In such a configuration, a region A where the potential is relatively high with respect to the electrolyte membrane 2 is a region where the temperature of the oxidant catalyst layer 3 is low. In the region where the temperature is low, the discharge of the produced water and condensed water deteriorates or the generation of condensed water increases. As a result, since the water content of the electrolyte membrane 2 in the low temperature region increases, the proton concentration [H ⁺ ] in the electrolyte decreases and the electrolyte potential decreases, so that the potential of the oxidizer catalyst layer 3 with respect to the electrolyte membrane 2 is reduced. Becomes higher. A region where the temperature of the oxidant catalyst layer 3 is low is a region overlapping the vicinity of the cooling water inlet manifold 17. Here, the region A is a region that overlaps the upstream region of the cooling water channel 12.

  In the region A, the catalyst metal 16 may be increased by increasing the catalyst particles 14 as in the first embodiment, or the catalyst carried by each carrier 15 as in the third embodiment. The amount of metal 16 may be increased. Alternatively, as in the second embodiment, the specific surface area may be increased by making the particle size of the catalytic metal 16 relatively small.

  Next, the effect of this embodiment will be described. Hereinafter, only effects different from those of the first to third embodiments will be described.

  A region A in which the potential of the oxidant catalyst layer 3 with respect to the electrolyte membrane 2 is higher than other regions is defined as a region having a low temperature. In the region where the temperature is low, condensed water is likely to be generated, and the water content of the electrolyte membrane 2 is likely to increase. Therefore, the potential of the oxidant catalyst layer 3 is relatively high, and the catalyst metal 16 is likely to be dissolved. By increasing the supported amount or specific surface area of the catalytic metal 16 in such a region as the region A, the life of the region having a high potential with respect to the electrolyte membrane 2 is improved, and the fuel cell 1 having excellent durability is obtained. Can be provided.

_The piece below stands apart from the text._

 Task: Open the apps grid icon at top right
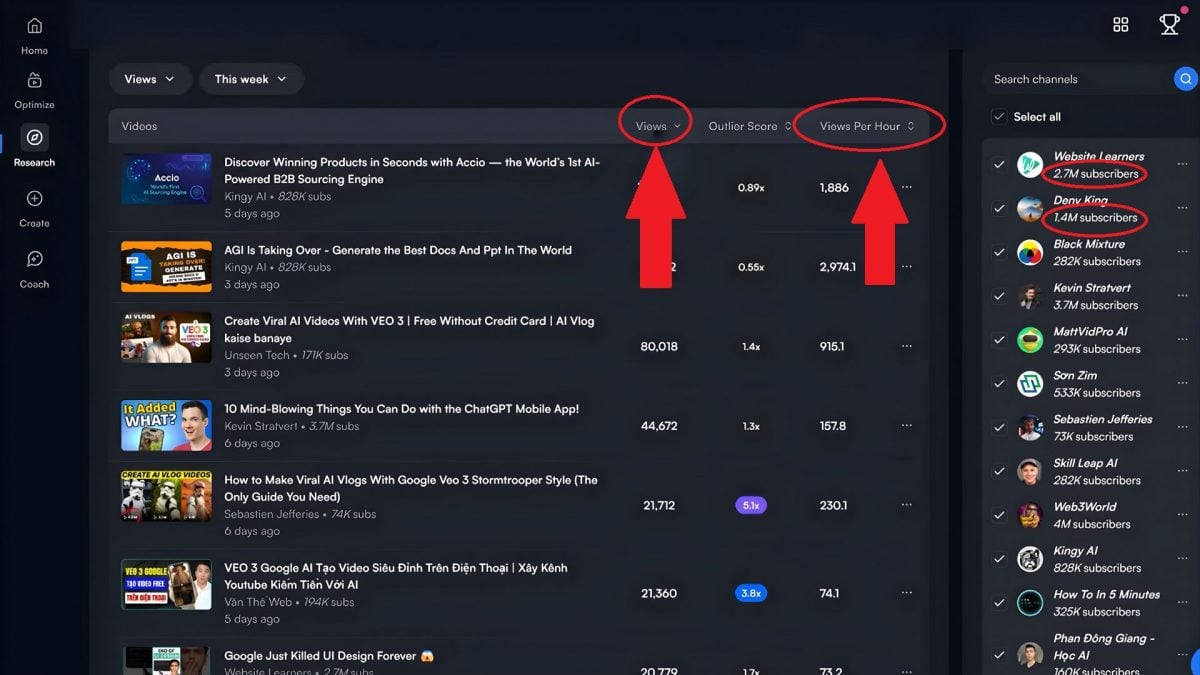coord(1120,23)
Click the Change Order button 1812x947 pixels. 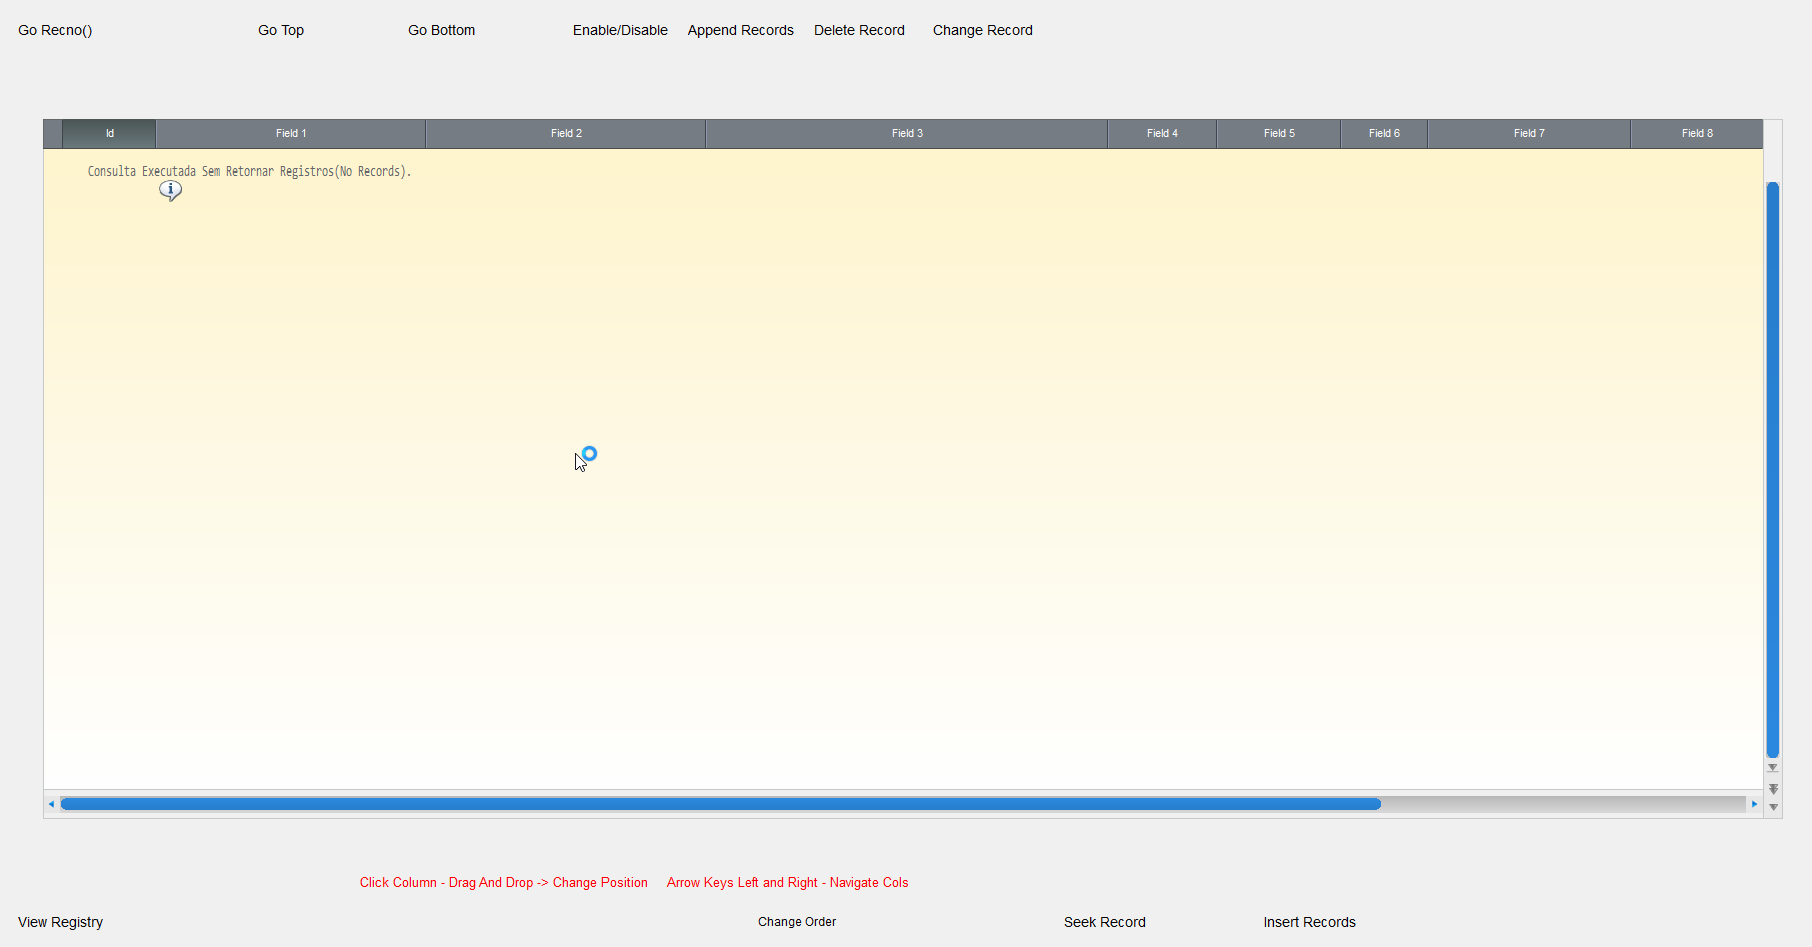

  A cooling water flow path 12 that circulates cooling water along a plane parallel to the surface of the electrolyte membrane 2 is provided, and a region A in which the potential of the oxidant catalyst layer 3 with respect to the electrolyte membrane 2 is higher than other regions is defined in the cooling water flow channel 12. A region that overlaps the region near the entrance. As described above, the region that is cooled by the relatively low-temperature cooling water and is likely to become low temperature is defined as region A, thereby improving the life of the region where the catalyst metal 16 is likely to be dissolved and improving the durability of the fuel cell 1. Can be provided.

  Next, a fifth embodiment will be described. FIG. 6 shows a cross-sectional view of the membrane electrode assembly 5. Hereinafter, a description will be given centering on differences from the first embodiment.

  The membrane electrode assembly 5 is configured by providing the oxidant catalyst layer 3 and the fuel catalyst layer 4 on both sides of the electrolyte membrane 2 and further providing the oxidant gas diffusion layer 6 and the fuel gas diffusion layer 7 on the outside thereof. An oxidant gas flow path 8 and a fuel gas flow path 9 are formed along the oxidant gas diffusion layer 6 and the fuel gas diffusion layer 7, respectively. The flow of the oxidant gas and the fuel gas is configured to face each other. The oxidant gas is configured such that unreacted oxidant gas is mixed in the middle from the gas inlet to the outlet.

  In such a fuel cell 1, in the region A where the potential is relatively high with respect to the electrolyte membrane 2 of the oxidant catalyst layer 3, the current density is small, and in particular, when the water content of the electrolyte membrane 2 is relatively high during operation. It is assumed that it is an area. Here, immediately before the unreacted oxidant gas in the flow of the oxidant gas, the amount of the oxidant gas is relatively small, so that the drainage performance is lowered and the reaction rate is lowered. Therefore, a region immediately before the unreacted oxidant gas merge in the flow of the oxidant gas is defined as a region A. Further, as in the first embodiment, a region located on the most downstream side is referred to as a region A.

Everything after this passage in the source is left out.